明確な目的のない資格取得

資格取得において最も大事なのは明確な目的を持っているかどうか、です。資格は持っていた方がプラスになるという考え方もありますが、マイナス効果が少なからずあります。

資格取得のマイナス効果その1

 資格マニアと言われるように資格を取得する行為そのものが快感という人も世の中には存在します。しかし、ほとんどビジネスパーソンにとって本来資格というのは、自分の目標・目的を達成するための1つの手段に過ぎないはずです。

資格を取ろうと決めた時点では、その目標が明確で熱い気持ちになっていたのに、資格を取ったときや取得する過程で、その思いも冷めてしまった、こんなことを多くの人が経験していると思います。

このようなパターンの最大の問題は「時間の浪費」です。何か1つの資格を取ろうとすれば、膨大な時間を必要とします。もし、自分にとって本当に必要なスキルがその資格でない場合、本来であればその勉強に費やした時間を使って取得できたはずです。このような機会損失は想像以上に大きいものです。

厚生労働省の教育訓練給付制度(注1参照)が出来た頃、各種資格講座の費用のうち80%を雇用保険から給付されたことがありました。その為、受講者が負担する金額が大幅に減り、多数のサラリーマンやOLがこの制度に飛びつきました。

多くの人たちは「お金」の負担が減るから、という理由だけで受講したのですが、大事なことを忘れていました。それは「お金がタダでも時間はタダではない」ということです。深く考えずに資格取得、講座受講した為に、時間を浪費した人が多かったのです。

もちろん、漫然とテレビを見ている人よりも前向きな姿勢はすばらしいと思います。しかし、何度もいいますが「時間はタダではない」のです。それだけの時間をかけて取得する価値のあった資格なのか、自問してみるとよいでしょう。それが、本当に必要な資格を取るときに役立つはずです。

※注1:教育訓練給付制度とは厚生労働省が実施する働く人の自己啓発や能力開発を支援し、雇用の安定と就職の促進を目的とした雇用保険の給付制度のこと。現在は支払った額の40%もしくは20%相当の金額がハローワークから支給される。

資格取得のマイナス効果その2

時間以外に失うものの代表格が「お金」です。資格というのは試験を受けるのも、講座を受講したり、学校に通うのにもお金がかかります。そもそも転職やビジネスに役立つ資格を取得しようと言う人は20代、30代の人が多いと思います。その年代は特にいろいろとお金がかかり、余裕がないものです。

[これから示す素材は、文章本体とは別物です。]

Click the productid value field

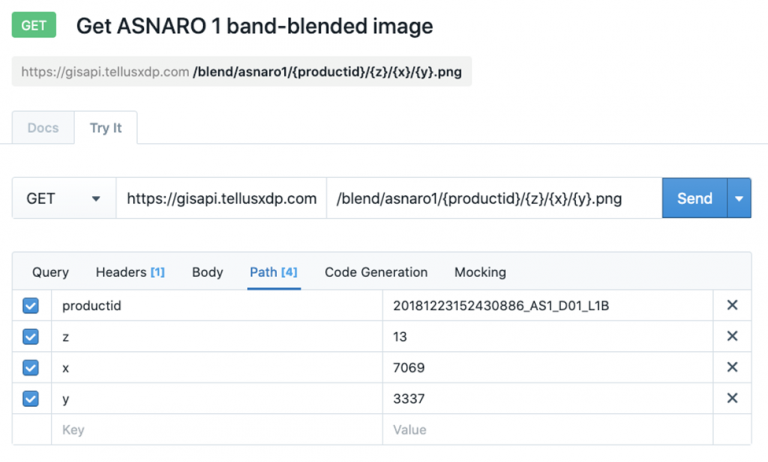(x=548, y=306)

余裕のない中でお金をどのように使うのか?というのは非常に重要な問題です。趣味系の資格や講座は別として、転職・就職に役立つ資格を取るのであれば、将来そのお金が本当に返ってくるのか(=元が取れるのか)どうか、というのもあらかじめ考えておかないといけません。

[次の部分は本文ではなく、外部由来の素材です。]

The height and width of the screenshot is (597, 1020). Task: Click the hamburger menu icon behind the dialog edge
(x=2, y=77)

世の中には聞いたこともない資格や講座、学校というのが山ほどあります。さらに困ったことに、「こんな資格を持っていても、就職できないし、飯も食えない!」などという話は山ほどあります。もちろん、同じ資格を持っている人でも収入というのは桁が違うというのは良くある話なので、一概に「この資格はだめだ」というようなことは言えませんが。